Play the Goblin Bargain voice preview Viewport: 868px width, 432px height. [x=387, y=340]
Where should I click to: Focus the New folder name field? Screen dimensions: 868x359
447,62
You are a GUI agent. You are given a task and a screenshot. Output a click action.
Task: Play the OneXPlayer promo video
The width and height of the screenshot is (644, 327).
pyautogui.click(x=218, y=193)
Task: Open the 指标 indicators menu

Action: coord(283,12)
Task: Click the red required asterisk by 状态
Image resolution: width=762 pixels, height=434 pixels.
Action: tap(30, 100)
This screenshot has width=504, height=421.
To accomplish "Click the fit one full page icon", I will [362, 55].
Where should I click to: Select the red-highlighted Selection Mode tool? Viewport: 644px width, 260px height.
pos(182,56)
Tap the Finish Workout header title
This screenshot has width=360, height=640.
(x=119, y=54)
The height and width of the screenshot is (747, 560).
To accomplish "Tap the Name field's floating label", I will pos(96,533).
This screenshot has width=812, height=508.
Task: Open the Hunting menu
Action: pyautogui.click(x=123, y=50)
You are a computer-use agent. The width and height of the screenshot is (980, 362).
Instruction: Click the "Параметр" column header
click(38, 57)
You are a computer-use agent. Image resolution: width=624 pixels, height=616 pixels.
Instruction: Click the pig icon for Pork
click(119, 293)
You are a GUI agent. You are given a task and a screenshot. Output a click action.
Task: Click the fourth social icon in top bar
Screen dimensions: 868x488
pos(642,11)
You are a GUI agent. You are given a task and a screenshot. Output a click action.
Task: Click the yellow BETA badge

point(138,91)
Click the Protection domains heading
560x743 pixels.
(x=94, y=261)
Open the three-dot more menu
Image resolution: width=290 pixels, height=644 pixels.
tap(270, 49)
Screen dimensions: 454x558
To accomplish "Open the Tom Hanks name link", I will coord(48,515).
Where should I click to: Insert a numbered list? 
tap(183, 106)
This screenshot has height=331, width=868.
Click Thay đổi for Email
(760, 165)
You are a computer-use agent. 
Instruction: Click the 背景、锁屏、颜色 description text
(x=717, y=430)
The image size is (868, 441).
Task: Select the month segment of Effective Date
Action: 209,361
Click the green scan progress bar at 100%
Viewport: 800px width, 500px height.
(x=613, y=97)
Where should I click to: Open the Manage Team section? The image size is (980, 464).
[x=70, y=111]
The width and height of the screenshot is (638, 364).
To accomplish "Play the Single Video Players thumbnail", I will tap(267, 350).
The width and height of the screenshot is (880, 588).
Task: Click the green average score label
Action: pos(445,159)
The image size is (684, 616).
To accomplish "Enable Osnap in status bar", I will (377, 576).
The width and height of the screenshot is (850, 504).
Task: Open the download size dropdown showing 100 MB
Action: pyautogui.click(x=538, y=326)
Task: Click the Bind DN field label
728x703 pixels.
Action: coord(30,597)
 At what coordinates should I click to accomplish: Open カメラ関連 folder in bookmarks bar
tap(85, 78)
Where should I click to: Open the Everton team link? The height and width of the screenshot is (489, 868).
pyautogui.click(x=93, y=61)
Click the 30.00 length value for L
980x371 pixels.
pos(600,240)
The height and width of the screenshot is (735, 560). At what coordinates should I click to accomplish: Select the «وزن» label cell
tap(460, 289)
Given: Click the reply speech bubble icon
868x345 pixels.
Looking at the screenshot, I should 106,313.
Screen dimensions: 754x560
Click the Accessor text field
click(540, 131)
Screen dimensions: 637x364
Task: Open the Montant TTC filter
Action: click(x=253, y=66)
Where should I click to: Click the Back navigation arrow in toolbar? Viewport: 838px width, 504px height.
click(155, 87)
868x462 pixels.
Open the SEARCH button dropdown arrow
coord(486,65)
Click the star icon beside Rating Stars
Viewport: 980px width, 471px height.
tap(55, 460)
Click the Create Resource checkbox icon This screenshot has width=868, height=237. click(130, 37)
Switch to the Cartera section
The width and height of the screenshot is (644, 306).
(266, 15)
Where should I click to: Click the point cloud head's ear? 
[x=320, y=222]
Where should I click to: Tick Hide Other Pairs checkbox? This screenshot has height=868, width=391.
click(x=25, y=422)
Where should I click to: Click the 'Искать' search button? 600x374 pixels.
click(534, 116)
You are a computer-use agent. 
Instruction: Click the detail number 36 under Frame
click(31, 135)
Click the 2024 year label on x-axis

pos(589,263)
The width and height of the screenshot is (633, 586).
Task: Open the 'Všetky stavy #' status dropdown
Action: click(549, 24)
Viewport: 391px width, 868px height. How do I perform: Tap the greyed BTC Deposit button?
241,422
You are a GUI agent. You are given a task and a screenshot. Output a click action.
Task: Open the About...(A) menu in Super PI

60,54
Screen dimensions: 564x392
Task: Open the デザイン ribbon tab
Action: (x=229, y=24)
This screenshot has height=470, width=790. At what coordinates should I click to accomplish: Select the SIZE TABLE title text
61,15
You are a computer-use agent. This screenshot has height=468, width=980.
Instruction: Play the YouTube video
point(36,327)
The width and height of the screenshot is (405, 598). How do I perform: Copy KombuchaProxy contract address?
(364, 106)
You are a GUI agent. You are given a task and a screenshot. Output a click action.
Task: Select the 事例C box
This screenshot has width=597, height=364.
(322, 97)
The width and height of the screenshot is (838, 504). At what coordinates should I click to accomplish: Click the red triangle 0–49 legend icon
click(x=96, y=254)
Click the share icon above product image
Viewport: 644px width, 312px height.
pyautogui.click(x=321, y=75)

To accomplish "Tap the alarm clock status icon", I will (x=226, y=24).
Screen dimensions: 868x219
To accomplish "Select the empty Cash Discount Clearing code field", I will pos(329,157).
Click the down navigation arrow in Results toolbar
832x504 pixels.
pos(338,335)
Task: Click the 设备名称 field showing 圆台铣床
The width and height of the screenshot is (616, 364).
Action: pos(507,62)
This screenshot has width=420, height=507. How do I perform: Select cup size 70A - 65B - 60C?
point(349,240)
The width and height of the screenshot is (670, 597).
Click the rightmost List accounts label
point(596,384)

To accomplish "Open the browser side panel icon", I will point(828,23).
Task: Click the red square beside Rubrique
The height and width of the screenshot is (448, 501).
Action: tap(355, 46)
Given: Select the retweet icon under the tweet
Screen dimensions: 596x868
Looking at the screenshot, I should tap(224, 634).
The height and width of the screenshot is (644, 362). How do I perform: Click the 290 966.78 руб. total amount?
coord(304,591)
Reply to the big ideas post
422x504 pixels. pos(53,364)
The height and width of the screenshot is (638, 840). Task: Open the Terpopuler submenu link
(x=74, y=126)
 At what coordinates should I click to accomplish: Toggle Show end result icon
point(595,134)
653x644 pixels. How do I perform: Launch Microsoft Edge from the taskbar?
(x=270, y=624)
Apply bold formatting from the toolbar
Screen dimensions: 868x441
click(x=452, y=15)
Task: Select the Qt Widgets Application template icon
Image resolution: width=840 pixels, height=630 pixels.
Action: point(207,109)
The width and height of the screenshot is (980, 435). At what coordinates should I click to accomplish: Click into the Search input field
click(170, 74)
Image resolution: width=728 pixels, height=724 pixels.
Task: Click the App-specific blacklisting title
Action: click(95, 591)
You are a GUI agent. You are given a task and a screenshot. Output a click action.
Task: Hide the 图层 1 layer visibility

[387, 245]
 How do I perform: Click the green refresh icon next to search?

===

**What you have to do:** Going line by line, copy the data above exactly.

**Problem solution:**
Play the Goblin Bargain voice preview Viewport: 868px width, 432px height. [x=387, y=340]
Where should I click to: Focus the New folder name field? Screen dimensions: 868x359
447,62
You are a GUI agent. You are given a task and a screenshot. Output a click action.
Task: Play the OneXPlayer promo video
The width and height of the screenshot is (644, 327).
pyautogui.click(x=218, y=193)
Task: Open the 指标 indicators menu

Action: coord(283,12)
Task: Click the red required asterisk by 状态
Image resolution: width=762 pixels, height=434 pixels.
Action: tap(30, 100)
This screenshot has width=504, height=421.
To accomplish "Click the fit one full page icon", I will [362, 55].
Where should I click to: Select the red-highlighted Selection Mode tool? Viewport: 644px width, 260px height.
pos(182,56)
Tap the Finish Workout header title
This screenshot has width=360, height=640.
(x=119, y=54)
The height and width of the screenshot is (747, 560).
To accomplish "Tap the Name field's floating label", I will pos(96,533).
This screenshot has width=812, height=508.
Task: Open the Hunting menu
Action: pyautogui.click(x=123, y=50)
You are a computer-use agent. The width and height of the screenshot is (980, 362).
Instruction: Click the "Параметр" column header
click(38, 57)
You are a computer-use agent. Image resolution: width=624 pixels, height=616 pixels.
Instruction: Click the pig icon for Pork
click(119, 293)
You are a GUI agent. You are given a task and a screenshot. Output a click action.
Task: Click the fourth social icon in top bar
Screen dimensions: 868x488
pos(642,11)
You are a GUI agent. You are given a task and a screenshot. Output a click action.
Task: Click the yellow BETA badge

point(138,91)
Click the Protection domains heading
560x743 pixels.
(x=94, y=261)
Open the three-dot more menu
Image resolution: width=290 pixels, height=644 pixels.
tap(270, 49)
Screen dimensions: 454x558
To accomplish "Open the Tom Hanks name link", I will coord(48,515).
Where should I click to: Insert a numbered list? 
tap(183, 106)
This screenshot has height=331, width=868.
Click Thay đổi for Email
(760, 165)
You are a computer-use agent. 
Instruction: Click the 背景、锁屏、颜色 description text
(x=717, y=430)
The image size is (868, 441).
Task: Select the month segment of Effective Date
Action: 209,361
Click the green scan progress bar at 100%
Viewport: 800px width, 500px height.
(x=613, y=97)
Where should I click to: Open the Manage Team section? The image size is (980, 464).
[x=70, y=111]
The width and height of the screenshot is (638, 364).
To accomplish "Play the Single Video Players thumbnail", I will tap(267, 350).
The width and height of the screenshot is (880, 588).
Task: Click the green average score label
Action: pos(445,159)
The image size is (684, 616).
To accomplish "Enable Osnap in status bar", I will (377, 576).
The width and height of the screenshot is (850, 504).
Task: Open the download size dropdown showing 100 MB
Action: pyautogui.click(x=538, y=326)
Task: Click the Bind DN field label
728x703 pixels.
Action: coord(30,597)
 At what coordinates should I click to accomplish: Open カメラ関連 folder in bookmarks bar
tap(85, 78)
Where should I click to: Open the Everton team link? The height and width of the screenshot is (489, 868).
pyautogui.click(x=93, y=61)
Click the 30.00 length value for L
980x371 pixels.
pos(600,240)
The height and width of the screenshot is (735, 560). At what coordinates should I click to accomplish: Select the «وزن» label cell
tap(460, 289)
Given: Click the reply speech bubble icon
868x345 pixels.
Looking at the screenshot, I should 106,313.
Screen dimensions: 754x560
Click the Accessor text field
click(540, 131)
Screen dimensions: 637x364
Task: Open the Montant TTC filter
Action: click(x=253, y=66)
Where should I click to: Click the Back navigation arrow in toolbar? Viewport: 838px width, 504px height.
click(155, 87)
868x462 pixels.
Open the SEARCH button dropdown arrow
coord(486,65)
Click the star icon beside Rating Stars
Viewport: 980px width, 471px height.
tap(55, 460)
Click the Create Resource checkbox icon This screenshot has width=868, height=237. click(130, 37)
Switch to the Cartera section
The width and height of the screenshot is (644, 306).
(266, 15)
Where should I click to: Click the point cloud head's ear? 
[x=320, y=222]
Where should I click to: Tick Hide Other Pairs checkbox? This screenshot has height=868, width=391.
click(x=25, y=422)
Where should I click to: Click the 'Искать' search button? 600x374 pixels.
click(534, 116)
You are a computer-use agent. 
Instruction: Click the detail number 36 under Frame
click(31, 135)
Click the 2024 year label on x-axis

pos(589,263)
The width and height of the screenshot is (633, 586).
Task: Open the 'Všetky stavy #' status dropdown
Action: click(549, 24)
Viewport: 391px width, 868px height. How do I perform: Tap the greyed BTC Deposit button?
241,422
You are a GUI agent. You are given a task and a screenshot. Output a click action.
Task: Open the About...(A) menu in Super PI

60,54
Screen dimensions: 564x392
Task: Open the デザイン ribbon tab
Action: (x=229, y=24)
This screenshot has height=470, width=790. At what coordinates should I click to accomplish: Select the SIZE TABLE title text
61,15
You are a computer-use agent. This screenshot has height=468, width=980.
Instruction: Play the YouTube video
point(36,327)
The width and height of the screenshot is (405, 598). How do I perform: Copy KombuchaProxy contract address?
(364, 106)
You are a GUI agent. You are given a task and a screenshot. Output a click action.
Task: Select the 事例C box
This screenshot has width=597, height=364.
(322, 97)
The width and height of the screenshot is (838, 504). At what coordinates should I click to accomplish: Click the red triangle 0–49 legend icon
click(x=96, y=254)
Click the share icon above product image
Viewport: 644px width, 312px height.
pyautogui.click(x=321, y=75)

To accomplish "Tap the alarm clock status icon", I will (x=226, y=24).
Screen dimensions: 868x219
To accomplish "Select the empty Cash Discount Clearing code field", I will pos(329,157).
Click the down navigation arrow in Results toolbar
832x504 pixels.
pos(338,335)
Task: Click the 设备名称 field showing 圆台铣床
The width and height of the screenshot is (616, 364).
Action: pos(507,62)
This screenshot has width=420, height=507. How do I perform: Select cup size 70A - 65B - 60C?
point(349,240)
The width and height of the screenshot is (670, 597).
Click the rightmost List accounts label
point(596,384)

To accomplish "Open the browser side panel icon", I will point(828,23).
Task: Click the red square beside Rubrique
The height and width of the screenshot is (448, 501).
Action: tap(355, 46)
Given: Select the retweet icon under the tweet
Screen dimensions: 596x868
Looking at the screenshot, I should tap(224, 634).
The height and width of the screenshot is (644, 362). How do I perform: Click the 290 966.78 руб. total amount?
coord(304,591)
Reply to the big ideas post
422x504 pixels. pos(53,364)
The height and width of the screenshot is (638, 840). Task: Open the Terpopuler submenu link
(x=74, y=126)
 At what coordinates should I click to accomplish: Toggle Show end result icon
point(595,134)
653x644 pixels. How do I perform: Launch Microsoft Edge from the taskbar?
(x=270, y=624)
Apply bold formatting from the toolbar
Screen dimensions: 868x441
click(x=452, y=15)
Task: Select the Qt Widgets Application template icon
Image resolution: width=840 pixels, height=630 pixels.
Action: point(207,109)
The width and height of the screenshot is (980, 435). At what coordinates should I click to accomplish: Click into the Search input field
click(170, 74)
Image resolution: width=728 pixels, height=724 pixels.
Task: Click the App-specific blacklisting title
Action: click(95, 591)
You are a GUI agent. You are given a task and a screenshot. Output a click action.
Task: Hide the 图层 1 layer visibility

[387, 245]
 How do I perform: Click the green refresh icon next to search?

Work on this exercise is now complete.